Are there standard terms for more fine/coarse grained (but otherwise consistent) ways of ordering values?

Consider an sequence of unique values. Each value is composed of a surname and a first name in that order of significance. Based on that, I can define a complete ordering of values in the sequence.

However, I can also usefully define less fine-grained equivalence classes of items that have a "consistent" ordering, but where some values compare as equivalent (and have no particular ordering relative to each other) even though in the "full" ordering they compare as greater and lesser.

For example, sometimes, I may want to search an index for a particular surname, not caring about the first name.

In the most general case, there are finer-grain and coarser-grain but otherwise consistent ways to divide a set of values into equivalence classes and order those classes. There are generally many (mutually incompatible) finer grained orderings for any one coarser-grained ordering. It is possible to have a partitioning that is neither finer-grain nor coarser-grain than another different partitioning.
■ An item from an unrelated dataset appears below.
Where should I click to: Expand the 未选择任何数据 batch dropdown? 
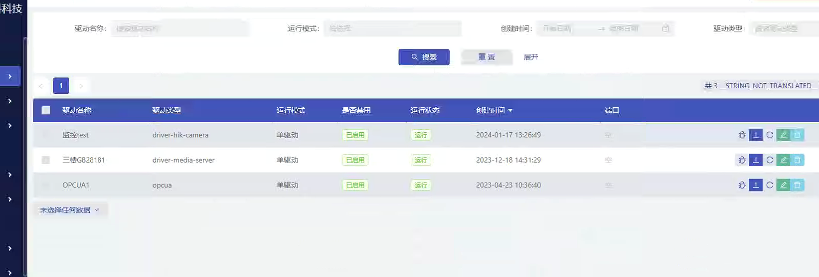pyautogui.click(x=70, y=210)
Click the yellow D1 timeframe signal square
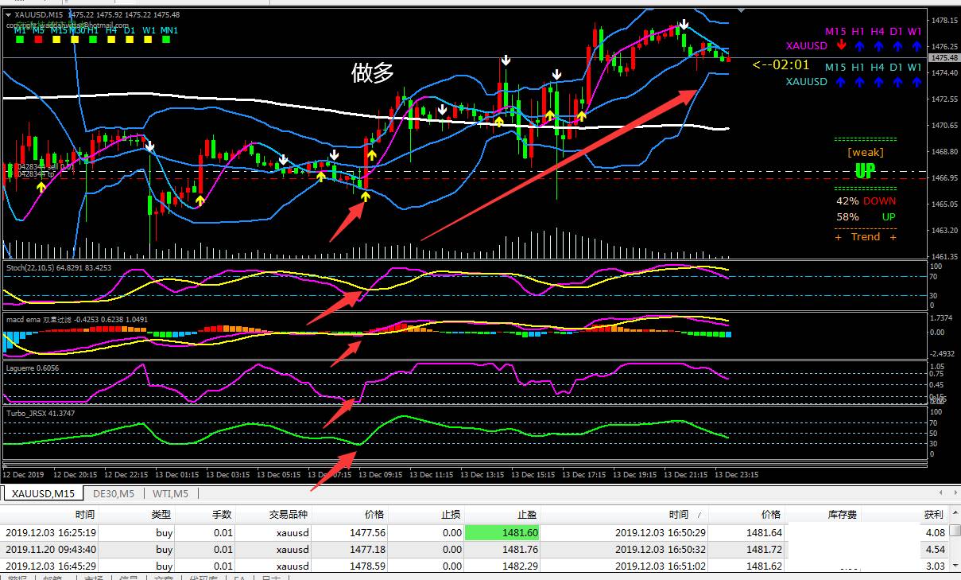This screenshot has width=961, height=580. [128, 39]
The trouble is that when I use the terminology of being "consistent", people get confused. A lot of people won't accept that an ordering in which $a=b$ is consistent with (but coarser grained) than one in which $a<b$.
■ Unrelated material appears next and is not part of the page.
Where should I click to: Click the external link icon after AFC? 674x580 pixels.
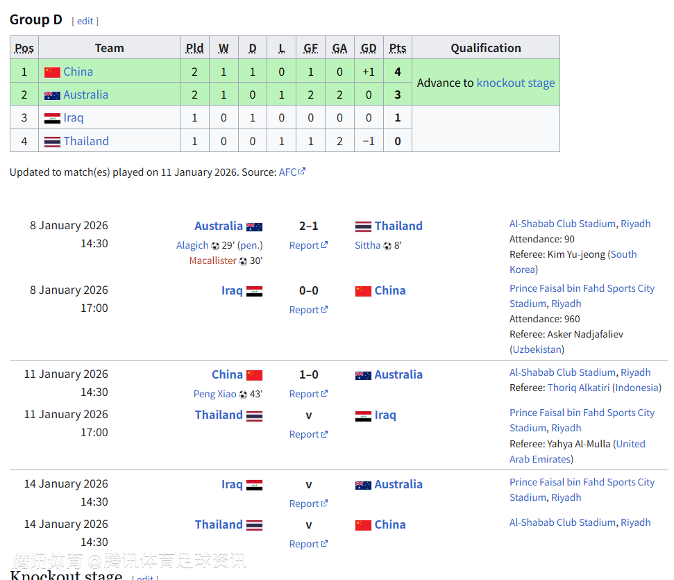(302, 172)
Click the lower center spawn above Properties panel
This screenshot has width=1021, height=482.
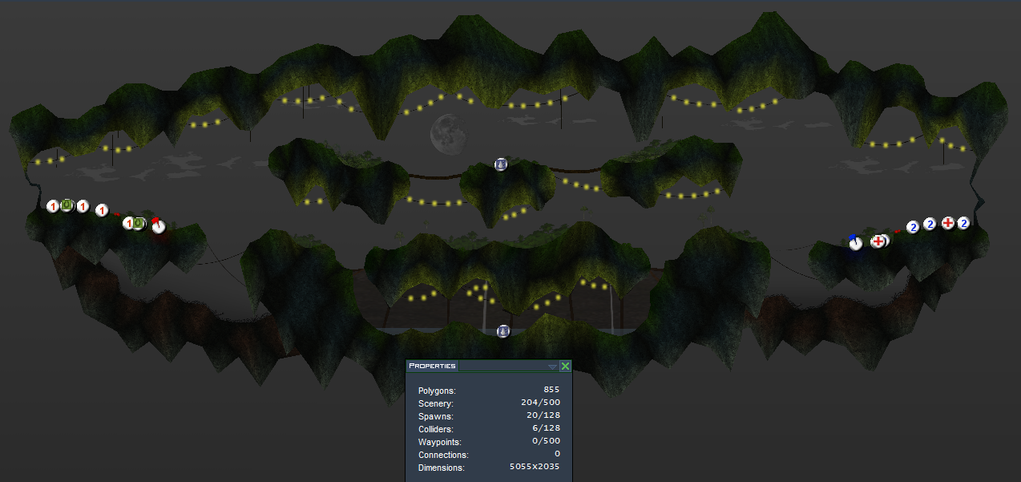point(503,330)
I imagine that there are likely to be official terms to describe these relationships in abstract algebra, but my abstract algebra is pretty limited.

Am I right? If so, which is the relevant field of abstract algebra, and what are the relevant terms?

I would call the relevant maps here order-preserving surjections. Alternately, if instead of using the language of partial orders you want to use the language of preorders, you could say that a preorder $\le$ refines a preorder $\le'$ on the same set if whenever $x \le y$ it is also true that $x \le' y$.